Also, I think there’s a typo -> polyarticular is 5 or MORE joints, not LESS.
Thanks for the heads up on this VERY high-yield topic bdig.
I’ve rephrased to make it more clear. Also, changed the typo from LESS to MORE. Revised version is below.
JUVENILE RHEUMATOID ARTHRITIS (JRA)
KNOW JUVENILE RHEUMATOID ARTHRITIS WELL! The diagnosis requires knowing quite a few details. The child should have been under the age of 16 at the time of symptom onset. Symptoms must be present for at least 6 WEEKS before the diagnosis can be made. In children, if arthritis is present it is more common in the LARGE joints and rheumatoid nodules are much less common when compared to adults. A positive rheumatoid factor indicates a worse prognosis. Do NOT order a rheumatoid factor for diagnostic purposes. It can help with prognosis/subtyping, but a negative RF does NOT rule out RA.
* OLIGOARTICULAR JRA (OLIGOARTHRITIS): This refers to JRA that affects 4 OR LESS JOINTS, and is the more common type of JRA (>50%). Positive markers (rheumatoid factor and ANA) make this subtype much more likely. It’s more common in younger girls and is associated with chronic uveitis. Since visual complaints may be absent, patients need to have regular eye exams. Boys have a better prognosis.
- MNEMONIC: The O’s for OligO look like EYES and need regular eye exams because it is the more serious subtype.
* POLYARTICUlAR JRA (POLYARTHRITIS): This refers to JRA that affects 5 OR MORE JOINTS. Also more common in young girls. Systemic symptoms outside of the joints is not common.
* SYSTEMIC (aka STILLS DISEASE): This is equally as common in boys and girls. There are many classic symptoms and finding to be aware of including an episodic, salmon-colored “EVANESCENT RASH.” Patients may also have an extremely high LEUKOCYTOSIS (> 30K), with spiking fevers, lymphadenopathy and possible hepatosplenomegaly. Patients may also have pleurisy, pericarditis and the Koebner phenomenon (linear skin lesions appearing along a site of injury, rubbing or scratching). Serum markers are NEGATIVE.
- PEARL: If everything else fits and the patient doesn’t have an arthritis, go ahead and pick this diagnosis!
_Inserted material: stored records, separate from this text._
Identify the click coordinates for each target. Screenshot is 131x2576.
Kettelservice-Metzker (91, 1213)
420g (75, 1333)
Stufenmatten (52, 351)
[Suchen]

The other symptoms are commonly present well before the arthritis component kicks in.
- PEARL: This can be a difficult diagnosis to make and is often missed in clinical practice and on the pediatric board exam. Please be VERY, VERY comfortable with this topic.
- PEARLS: In comparison to leukemia, pain is in the AM (not at night), pain is in the joints (not the bone), mild hematologic anomalies (not severe), symptoms wax and wane (not persistent/worsening), symptoms are insidious in onset (not acute) and JRA may have a rash. BOTH can have lymphadenopathy and hepatosplenomegaly. In comparison to septic arthritis, remember the insidious onset of symptoms for JRA (not acute).
* TREATMENT: First line treatment = NSAIDS. Second line treatment = STEROIDS.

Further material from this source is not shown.